# Win8.1 Volume automatically lowers



## JohnESP (Feb 17, 2015)

While I'm listening to music through any media player and I cause a windows sound to occur the music volume is lowered substantially and then gradually increases back to normal.

I'm using an MSI Gaming Laptop, if that matters.

I've reviewed the settings in the "Communications" tab, via "mmsys.cpl", and checked the option "Do nothing", To no avail.

So, What's the fix for this?


----------



## bassfisher6522 (Jul 22, 2012)

> I cause a windows sound to occur


Please explain what that means.....


----------



## JohnESP (Feb 17, 2015)

The windows asterisk sound for example. I can simulate this occurring by going to ControlPanel/Sound and clicking "Test" to play the Asterisk sound.

The volume lowering issue occurs whenever Any windows sound plays.


----------



## bassfisher6522 (Jul 22, 2012)

OK...but why would you do what while you're listening to music?

Now, in Windows 7 and later (Example)....if your are listening to music and you have skype open and receive a call, by default the music will be lowered to answer the call...as it's now the primary incoming sound.


----------



## JohnESP (Feb 17, 2015)

I don't use Skype or receive any calls.

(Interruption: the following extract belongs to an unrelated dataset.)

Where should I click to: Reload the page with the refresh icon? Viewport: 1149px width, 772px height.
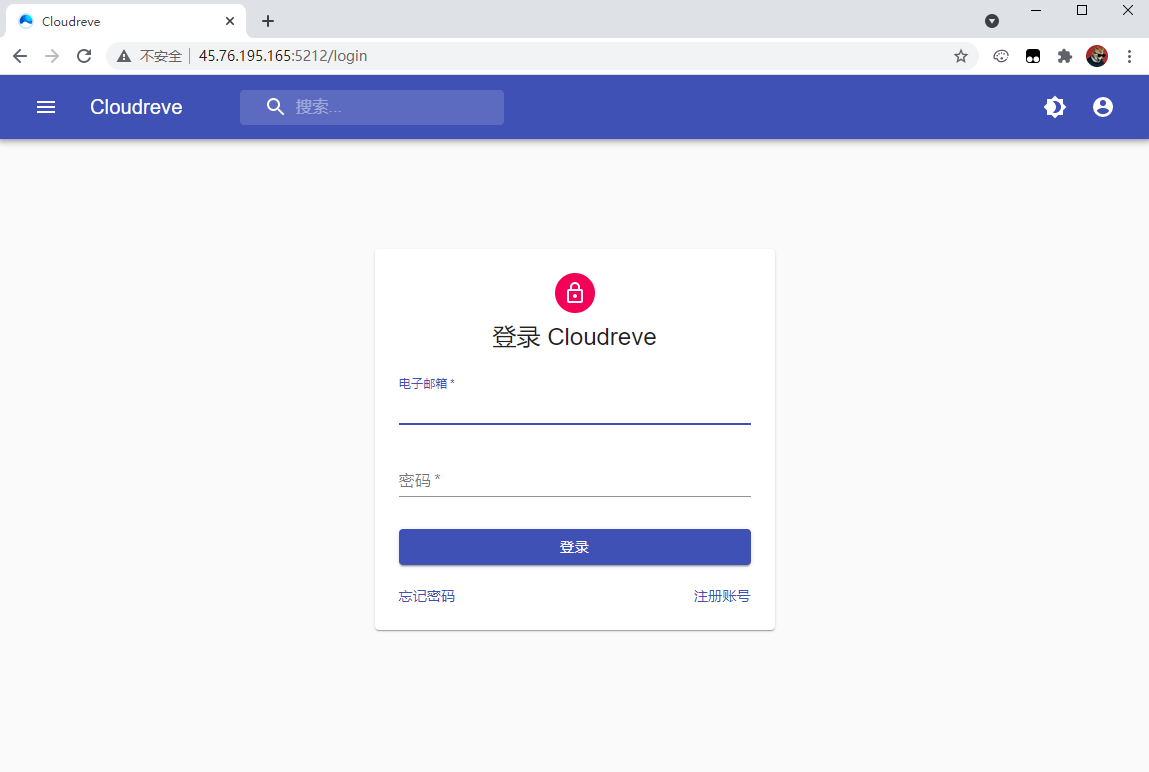click(84, 56)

It's just annoying when I'm listening to music and I click on something and Windows decides to make noise thus lowering the volume of my music for some reason. It's like the Windows sounds have a higher priority than other audio playing.

When I watch the volume mixer, under device, the speakers output, as shown in the horizontal bar (this is green and moves with the level of sound output), will lower and then gradually return to normal whenever a windows sound is initiated. 

I don't know if this feature is built into Windows 8.1 or if it can be disabled.

One solution to this problem is Disabling Windows Sounds entirely.

I'd prefer it though if I could still hear windows sounds and it not indirectly control the volume of my audio applications.


----------